Now, Yves Couder at the University of Paris Diderot and colleagues have explored this analogy further by looking at the behaviour of tiny, bouncing droplets called "walkers" as they move across the surface of a vibrating bath of silicone oil. The drops create waves on the surface of the fluid and are, in turn, influenced by these waves. According to Couder, this provides an interesting parallel with the "pilot wave" model of quantum mechanics.

"There is a symbiosis between the droplet and the wave," explains Couder, "because if there is no droplet there is no wave. And if there is no wave the droplet doesn't move." Couder and his colleagues believe that this interaction between a walker and the waves that it creates is an example of wave-particle duality in a classical system because, while the droplet is localized in space like a particle, its motion can be influenced by anything that affects the pilot wave.

Bound states

Couder is emphatic that his group's system is not an exact analogy to quantum mechanics because, for example, it requires a continuous input of energy by vibrating the bath. Nevertheless, in previous research his group has managed to use walkers to create classical analogies to the quantum effects of single-particle diffraction and tunnelling. It has also shown that two walkers can orbit each other to form bound states, in an analogy to the quantized bound states in an atom.

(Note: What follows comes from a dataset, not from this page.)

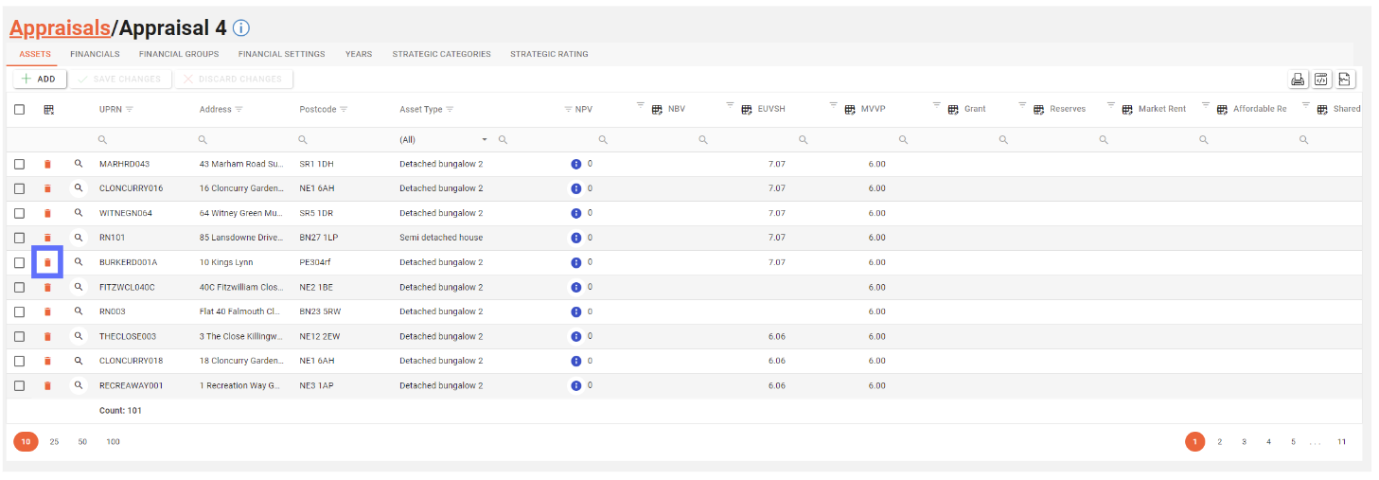1379x480 pixels.
Task: Click NPV info icon for RN101
Action: point(575,238)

In the new research, the group investigated the Zeeman effect – a quantum effect whereby the energy levels in an atom split in the presence of an external magnetic field. An atom is a bound state of a nucleus and one or more electrons – and this is simulated using a bound state of two walkers.

To create an analogy to an applied magnetic field, the researchers rotated the bath. The two-walker bound state was then free to rotate either with or against the rotation of the bath – simulating the orbital angular-momentum states of an atom. In the absence of the simulated magnetic field, both of these rotational states have the same energy. However, when the bath is rotated the energy of the rotational states split, with one increasing and the other decreasing – just like the angular-momentum states of an atom in a magnetic field. The team also saw abrupt transitions between energy levels.

Fernando Lund of the University of Chile in Santiago, who has headed a research group looking at similar problems but who was not involved in the current research says: "The most significant feature of this paper, and of others by the same team, is the masterful use of state-of-the-art technology to bring out analogies between classical and quantum physics that can be easily visualized." He suggests that it might be interesting to try to visualize other quantum phenomena using classical means. "My favourite candidate would be the half-integer spin of some particles like electrons," he says. "Not that I can see any way of going about answering this question!"

The research is published in Physical Review Letters.